Company Leaders Request Coal-Only Standard
During the hearing, the executives also faulted EPA for crafting performance standards that are technologically neutral. Under the NSPS as proposed, all fossil capacity will have to meet the 1,000 lbs/MWh standard—not just coal units. They argued that the policy breaks from Clean Air Act precedent and that they worry that it could set a bad trend for future EPA regulations. “It is important to note that in the history of Clean Air Act implementation, EPA has never set a single standard for all power plants based on an emissions limit that can be achieved by one fuel only and by one technology with the lowest emissions rate,” Farrell said. “This well-established regulatory approach should be followed in setting standards for CO2 limits at new, modified and existing facilities.”
Voyles said that the performance standard is set low enough so that the only commercially available compliance technology is natural gas combined cycle (NGCC). He said the standard, then, is the equivalent of EPA advocating for a single energy technology, which he said is unlawful. “The Clean Air Act does not allow EPA to mandate a particular fuel and generation technology, which is exactly what the agency has done in requiring coal-fired generation to comply with a standard based on new natural gas combined cycle plants using a specified technology,” he said. Farrell said that a technology neutral standard that pushes generators towards NGCC technology will threaten the diversity of the country’s electricity generating fleet. He recommended that the final NSPS be revised to incorporate a separate standard for coal-fired generation—one that at least doubles the performance standard to 2,000 lbs/MWh. He also suggested that EPA widen the performance standard for gas to 1,100 lbs/MWh to help provide flexibility during unit startups and shutdowns, he said.

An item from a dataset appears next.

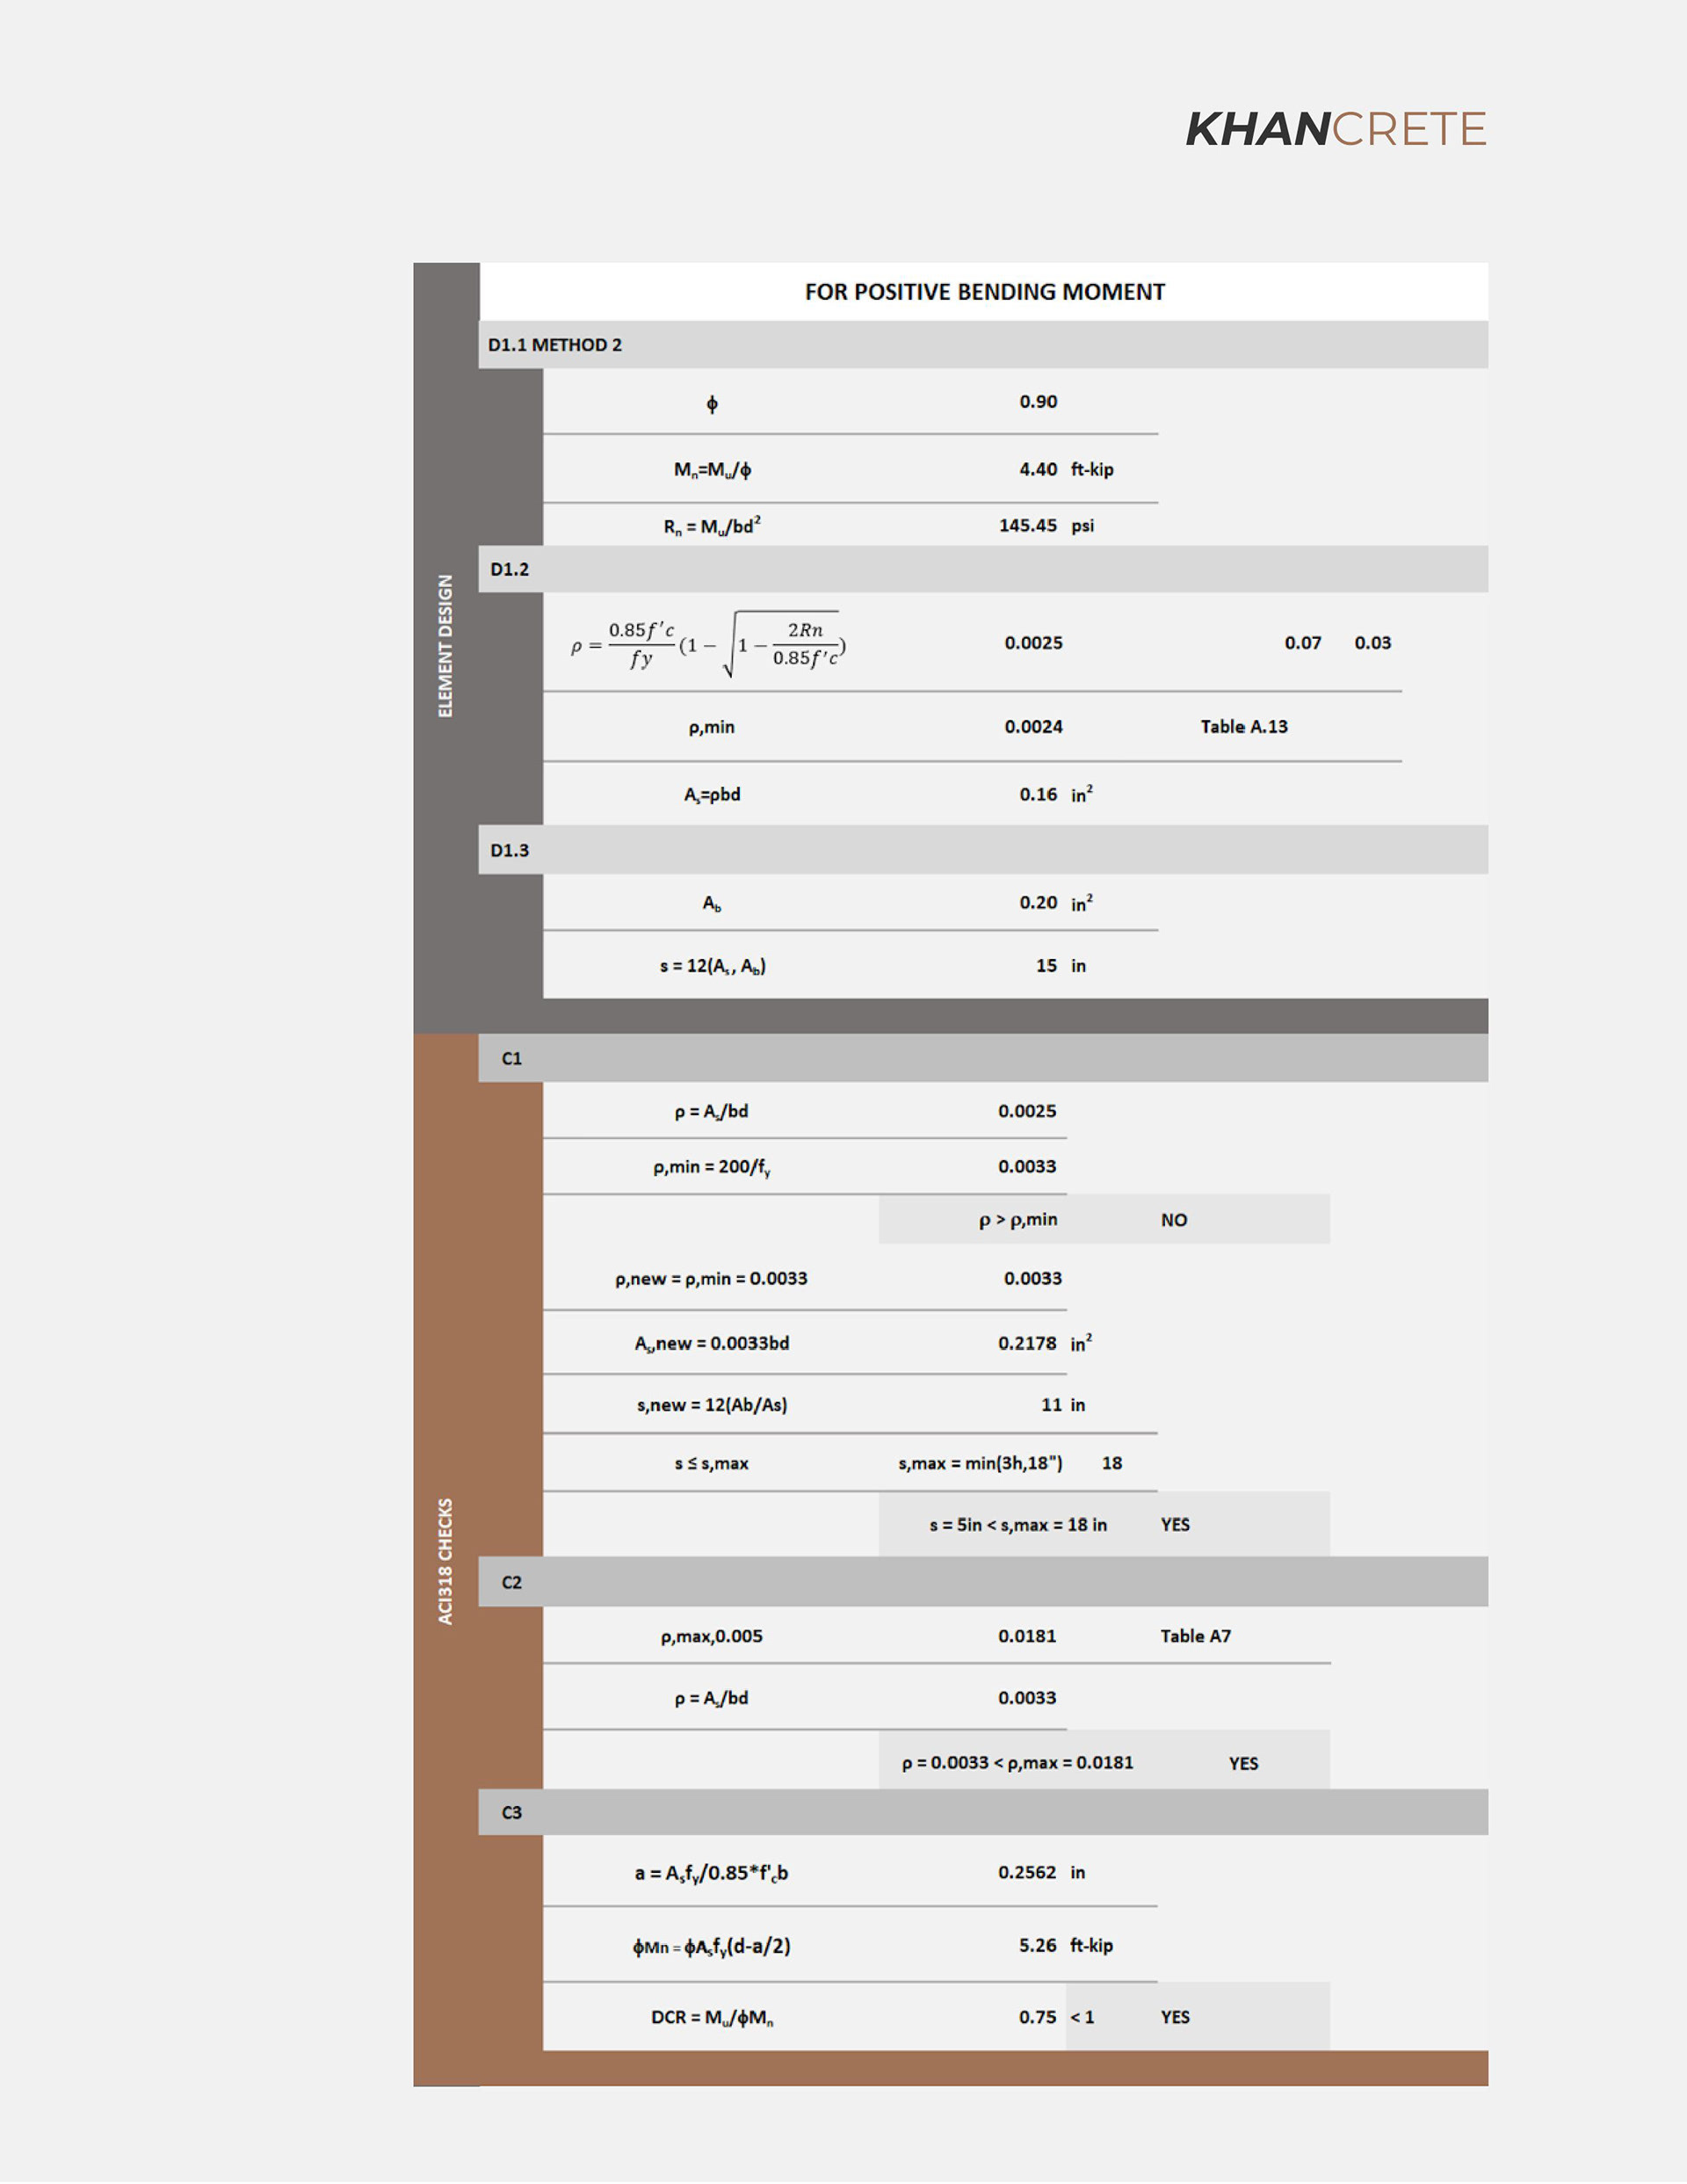Click the DCR value 0.75

[1037, 2017]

Third NSPS Hearing This Summer
The field hearing, which included none of the subcommittee’s Democratic members or testimony from any EPA officials, was the Energy and Power panel’s third on EPA’s NSPS this summer. Critics of the regulations speaking at earlier hearings also argued similar points about the rulemaking and its impacts on CCS and the coal industry. Subcommittee Chairman Ed Whitfield (R-Ky.) said that it was important to hold a hearing on the topic in a coal-bearing region in order to highlight the troubles that coal country would face under the standards. “In this part of Virginia, a number of people make their living directly from coal and they are justifiably worried. But what many don’t understand is that a coal mine is often the major employer in its community and that the rest of the local economy depends on it,” Whitfield said during his opening statement. “The same is true for coal-fired power plants and manufacturers that rely on coal. Thus, when EPA decides to close a mine or enact rules and regulations that make it prohibitively expensive to continue using coal, the impacts reverberate all across the region.”